A decision tree or a classification tree is a tree in which each internal (non-leaf) node is labeled with an input feature. The arcs coming from a node labeled with a feature are labeled with each of the possible values of the feature. Each leaf of the tree is labeled with a class or a probability distribution over the classes. (Poole & Mackworth, 2010)
The goal of a decision tree algorithm is to create a decision-making model that predicts the value of a target variable (class) by learning simple decision rules inferred from prior data (training data), and “for which the decision tree uses the tree representation to solve the problem in which the leaf node corresponds to a class label and attributes are represented on the internal node of the tree” (Sharma, 2021).
Decision trees classify instances by sorting them down the tree from the root to some leaf node, which provides the classification of the instance.

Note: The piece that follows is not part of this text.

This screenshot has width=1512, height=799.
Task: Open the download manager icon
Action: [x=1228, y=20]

An instance is classified by starting at the root node of the tree, testing the attribute specified by this node, then moving down the tree branch corresponding to the value of the attribute … This process is then repeated for the subtree rooted at the new node. (geeksforgeeks.org)
To predict a class label for a record we start from the root of the tree. “We compare the values of the root attribute with the record’s attribute. On the basis of comparison, we follow the branch corresponding to that value and jump to the next node” (Chauhan, 2021).

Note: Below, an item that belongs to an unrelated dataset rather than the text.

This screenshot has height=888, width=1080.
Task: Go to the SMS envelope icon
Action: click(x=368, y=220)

The builder of a decision tree classifier needs to make two key decisions: 1) which attributes to use for test conditions, and 2) in what order. “Answering these two questions differently forms different decision tree algorithms. Different decision trees can have different prediction accuracy on the test dataset” (Li, 2021).

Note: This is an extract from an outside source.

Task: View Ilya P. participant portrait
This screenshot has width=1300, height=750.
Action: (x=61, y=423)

Decision tree algorithms can be applied in marketing decision making to classify (e.g., the propensity to act in a certain way, such as to respond to a promotional ad) or to score a target variable (high or low). The categorical attributes of a dataset used for customer segmentation and targeting or used to derive a customer credit score can include age, gender, education level, income, and number of children.
Attributes in a dataset can be categorical (preferred for decision tree), continuous (e.g., >60 or <60), or binary (yes, no).
Introduction to Decision Trees (Chu & Wesslén, 2015A):
https://youtube.com/watch?v=jzoDKtnTPpg%3Ffeature%3Doembed
Measuring decision tree performance
The classification performance of a decision tree model can be described using a confusion matrix, or measured by an accuracy metrics (sensitivity, specificity, correctness): 90% accuracy can be considered good enough.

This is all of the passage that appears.